Camila Ía González Sodi (; born 14 May 1986) is a Mexican singer, actress and model. She is the niece of the singer and actress Thalía and a member of the Sodi family.

Family life
Camila Ía González Sodi was born in Mexico City, Mexico, to Ernestina Sodi Miranda and Fernando González Parra. Through her father, she has two younger half-sisters, actresses Naian Gonzalez Norvind and Tessa Ía.

Career
Sodi began her career as a model and was the host of a music video show on the Mexican cable network TeleHit. She starred in the telenovela Inocente de Ti (2004–2005).

In March 2007, Sodi featured in the film Niñas Mal, directed by Fernando Sariñana, where she shares credits with Martha Higareda, Ximena Sariñana and Blanca Guerra, among other actresses.
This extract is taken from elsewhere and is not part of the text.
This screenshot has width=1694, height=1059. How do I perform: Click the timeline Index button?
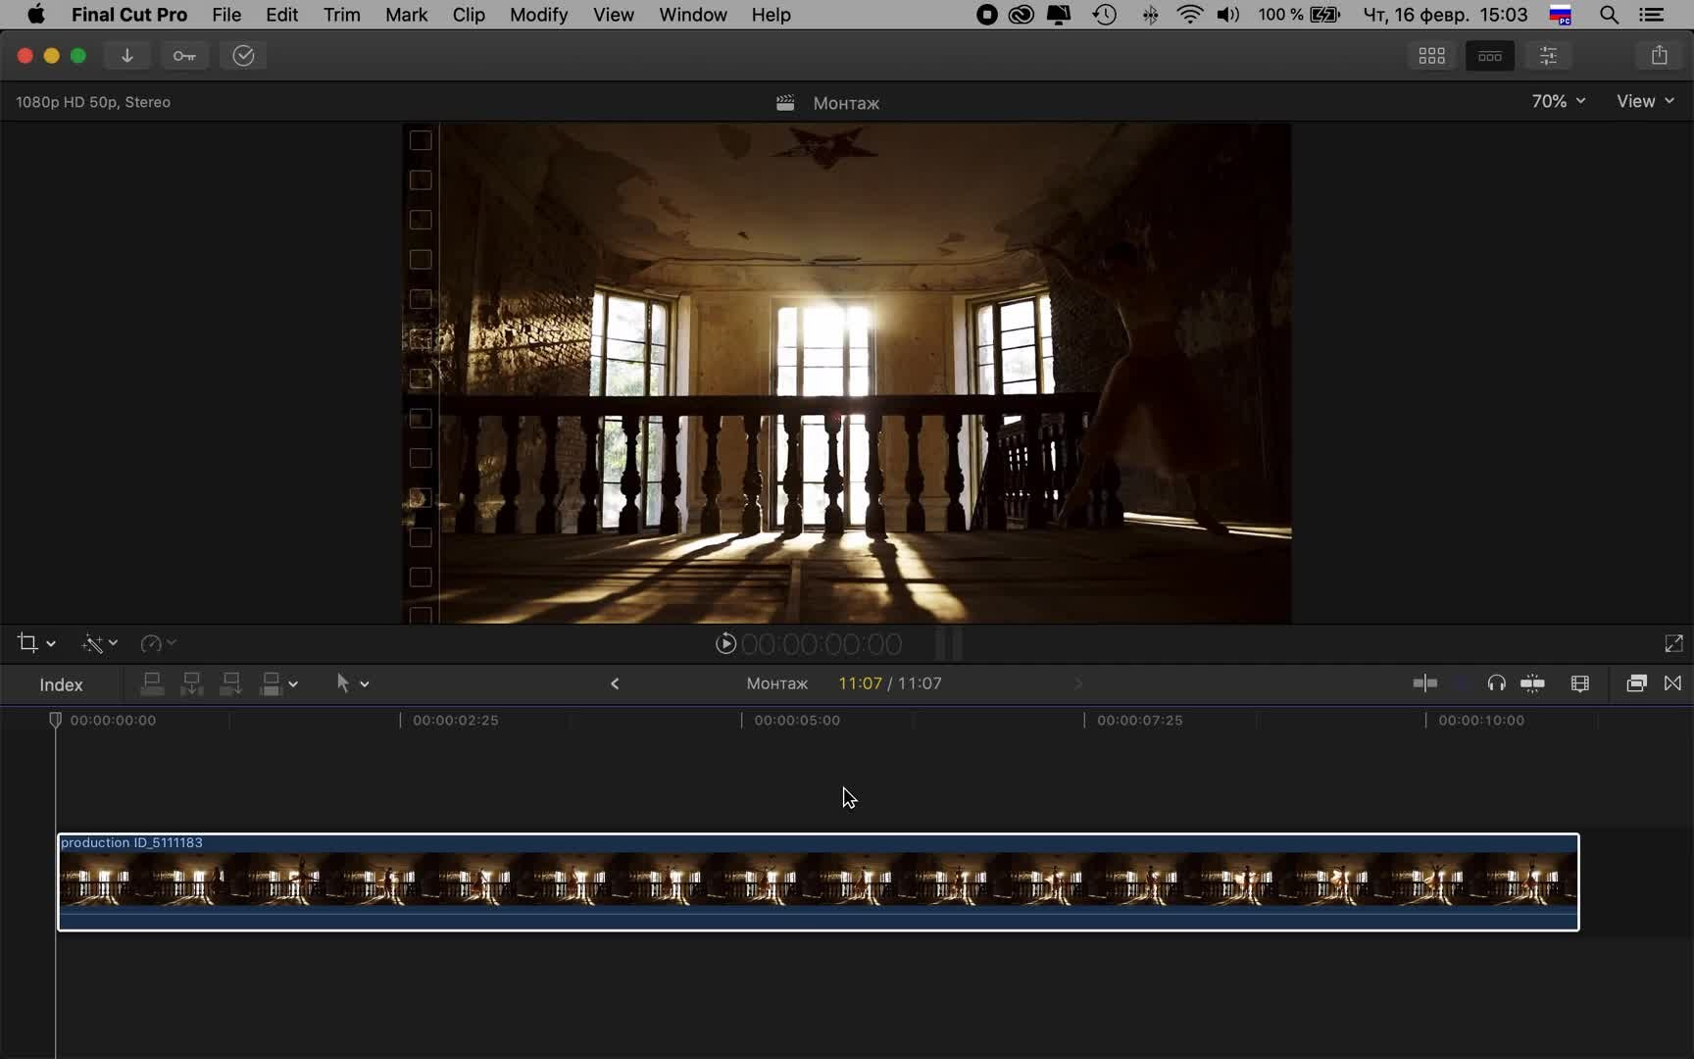pyautogui.click(x=61, y=684)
In August of the same year, Sodi made her feature film debut in the film The Night Buffalo.

In 2015, after 11 years away from soap operas, Sodi confirmed her participation as the protagonist in the production of Carlos Moreno Laguillo entitled A que no me dejas, a version of the successful 1988 telenovela Amor en silencio, produced by Carla Estrada and written by Liliana Abud and Eric Vonn.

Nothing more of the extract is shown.